§ Exercise
Exact copy, pictures excluded: set down only the lines from the one with "Where should I click to: Click the first" through the end of the entries, keeping both end lines.

(Stored items)
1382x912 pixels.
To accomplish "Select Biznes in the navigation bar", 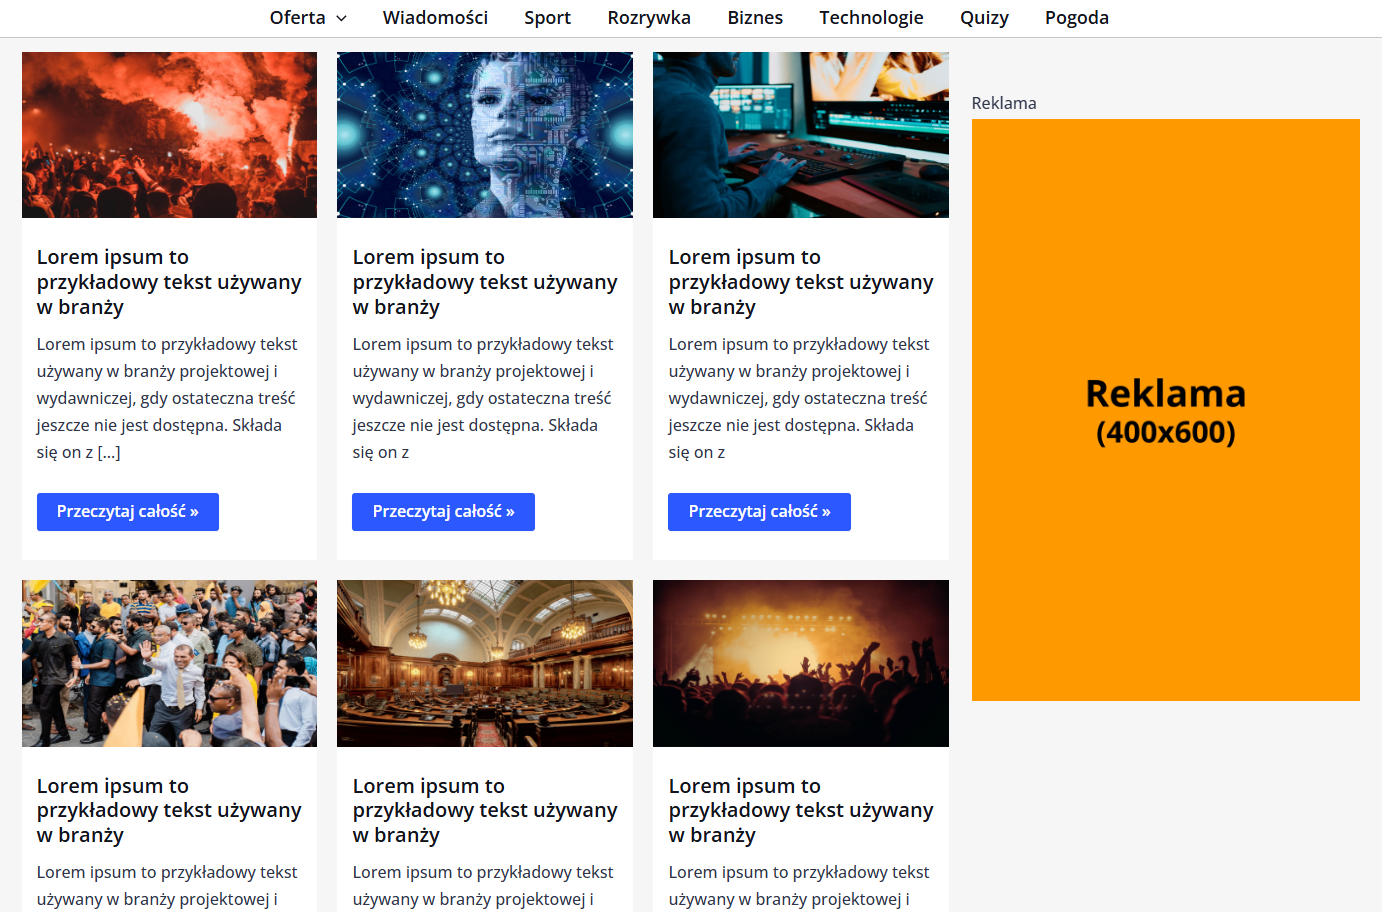I will pos(755,18).
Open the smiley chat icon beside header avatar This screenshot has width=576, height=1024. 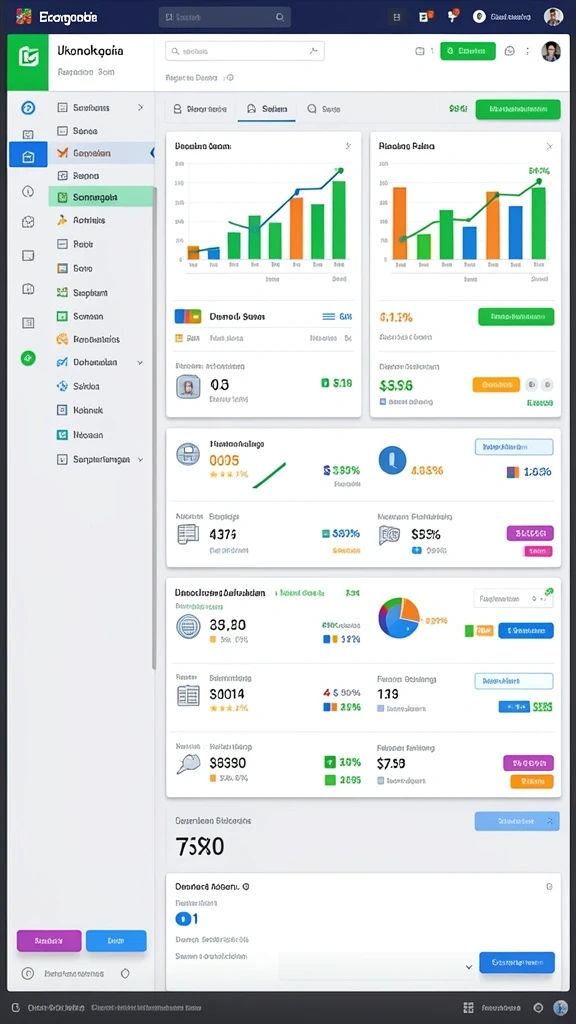[x=510, y=51]
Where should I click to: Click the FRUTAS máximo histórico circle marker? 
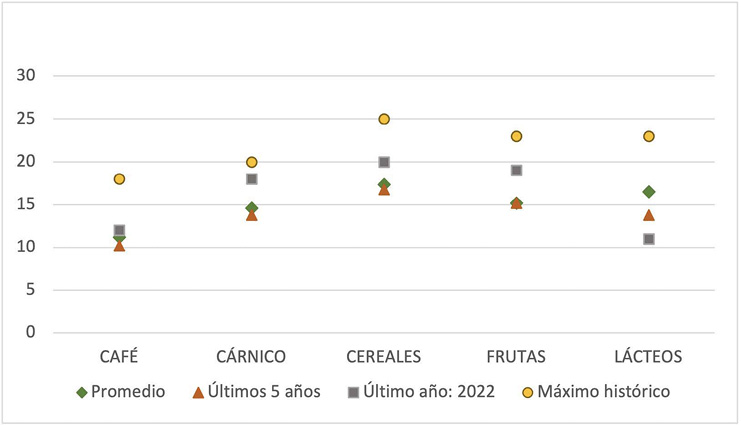pos(516,136)
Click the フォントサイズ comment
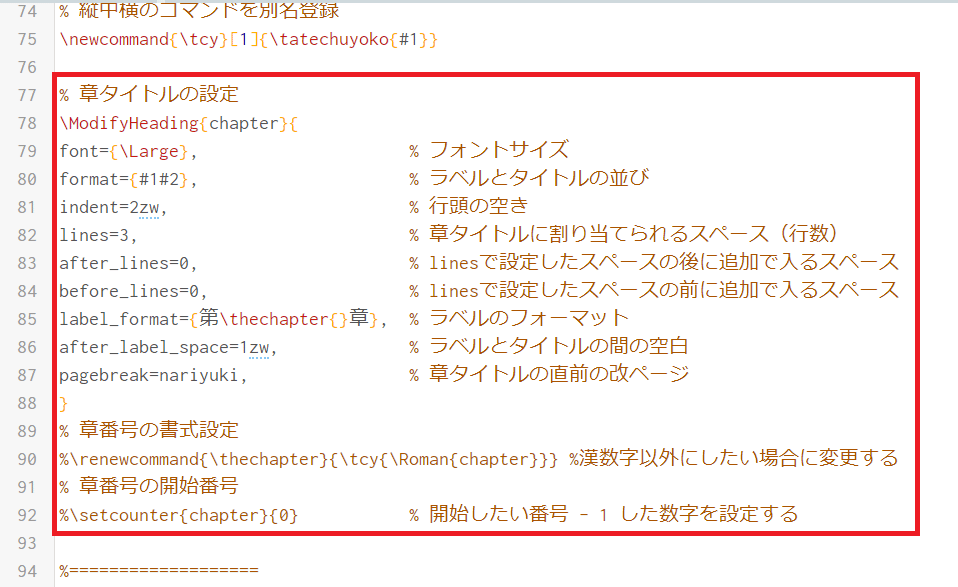The image size is (958, 587). (499, 150)
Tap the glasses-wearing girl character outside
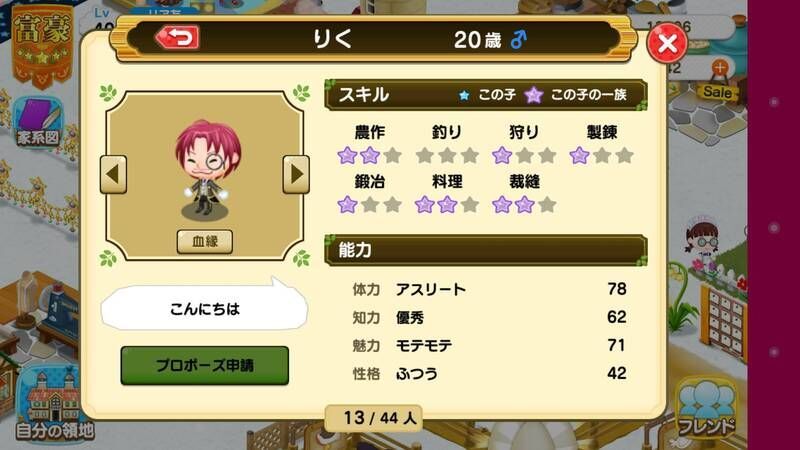Viewport: 800px width, 450px height. tap(703, 242)
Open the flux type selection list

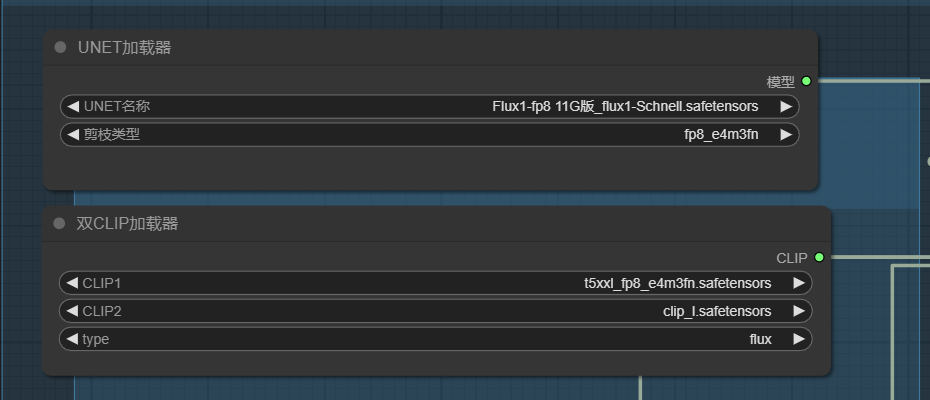click(435, 339)
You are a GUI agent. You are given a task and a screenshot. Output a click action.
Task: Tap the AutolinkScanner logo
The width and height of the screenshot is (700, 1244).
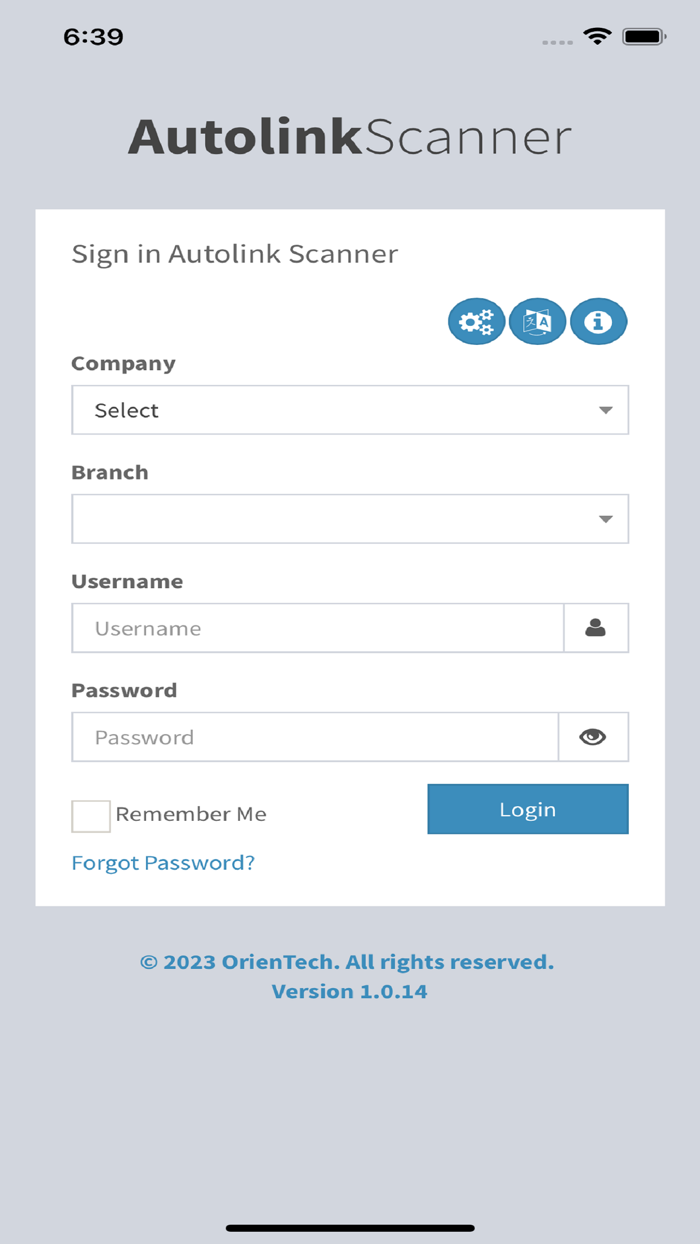coord(349,137)
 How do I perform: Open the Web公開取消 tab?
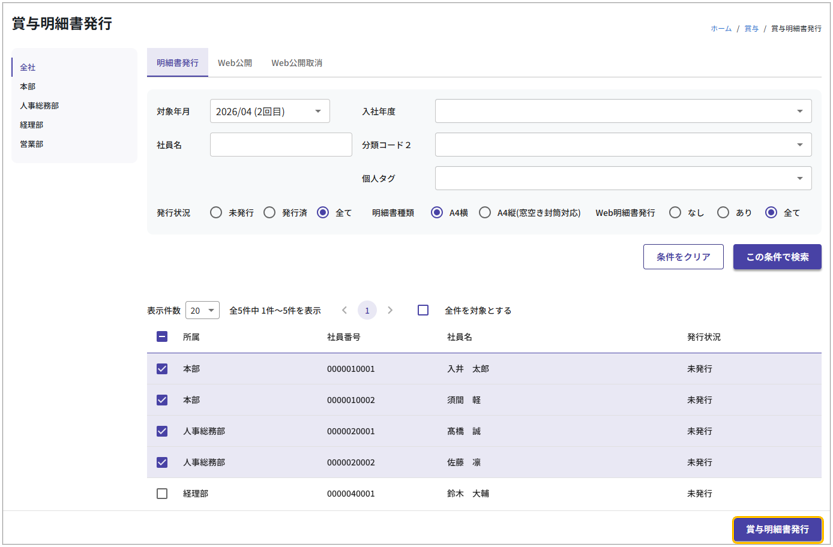tap(297, 63)
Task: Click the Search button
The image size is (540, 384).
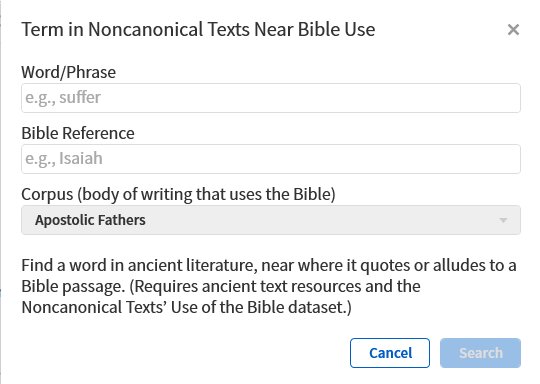Action: (x=480, y=353)
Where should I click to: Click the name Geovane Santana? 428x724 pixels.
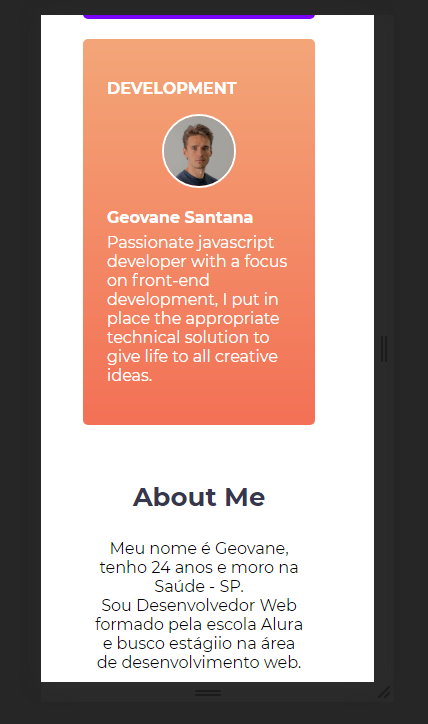click(180, 217)
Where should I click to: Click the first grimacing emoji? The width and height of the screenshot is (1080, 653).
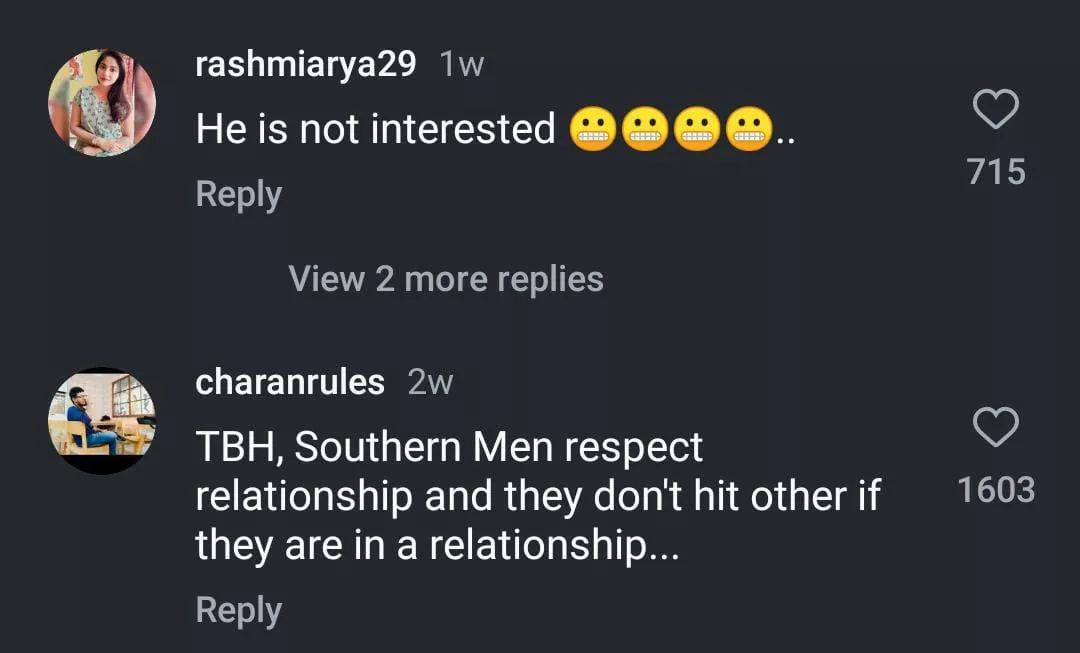(593, 130)
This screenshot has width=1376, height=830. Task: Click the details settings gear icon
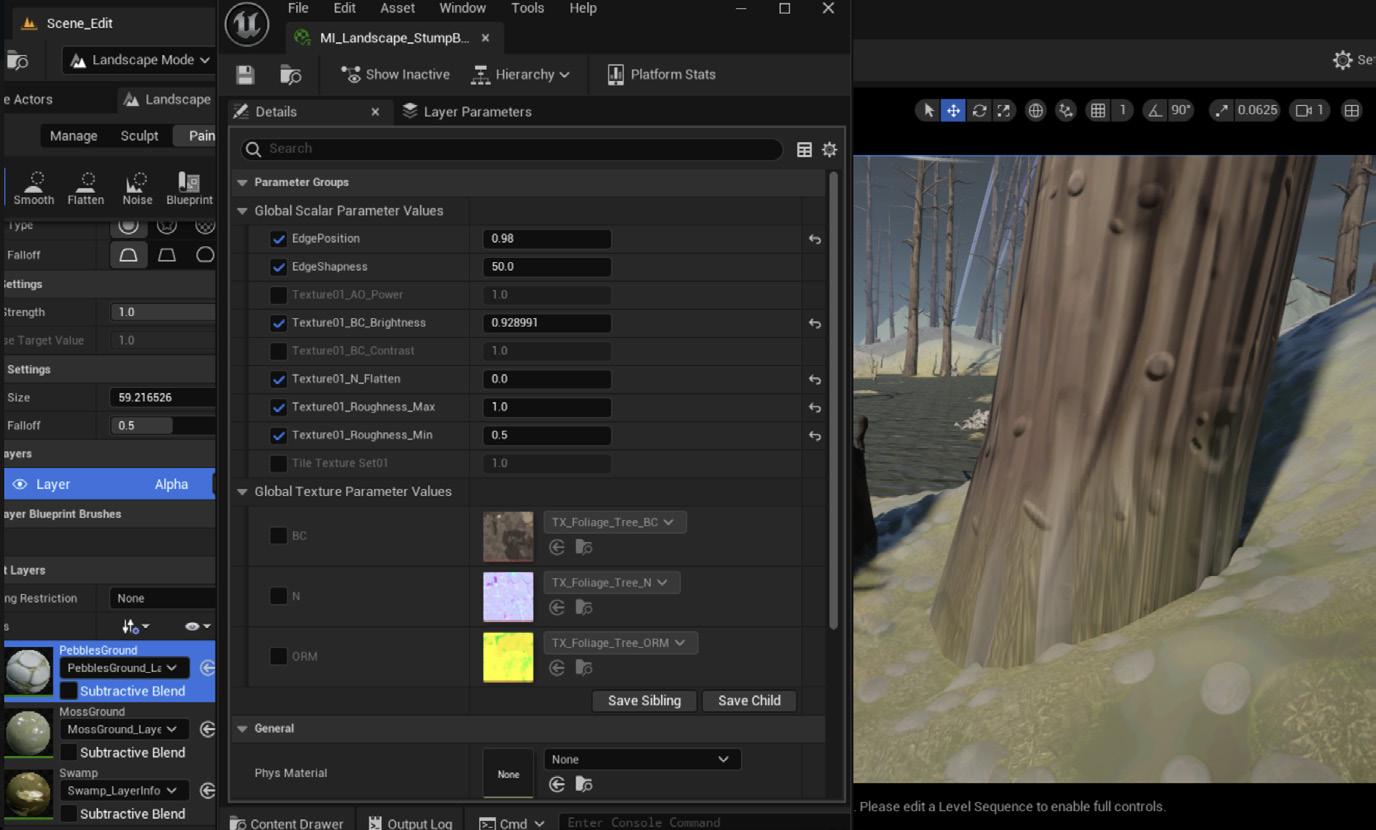coord(829,149)
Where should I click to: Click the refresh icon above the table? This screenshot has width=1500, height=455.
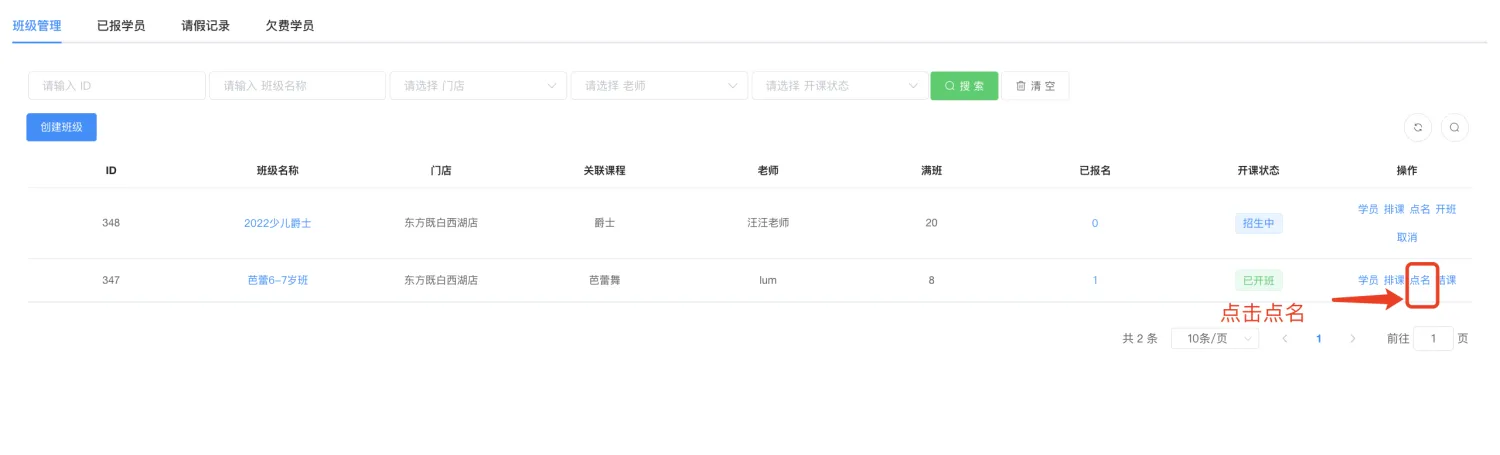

§ Output below
Where should I click to: Click the first grimacing emoji? The width and height of the screenshot is (1080, 653).
(593, 130)
This screenshot has width=1376, height=830. Task: Click the details settings gear icon
coord(829,149)
Where should I click to: Click the refresh icon above the table? This screenshot has width=1500, height=455.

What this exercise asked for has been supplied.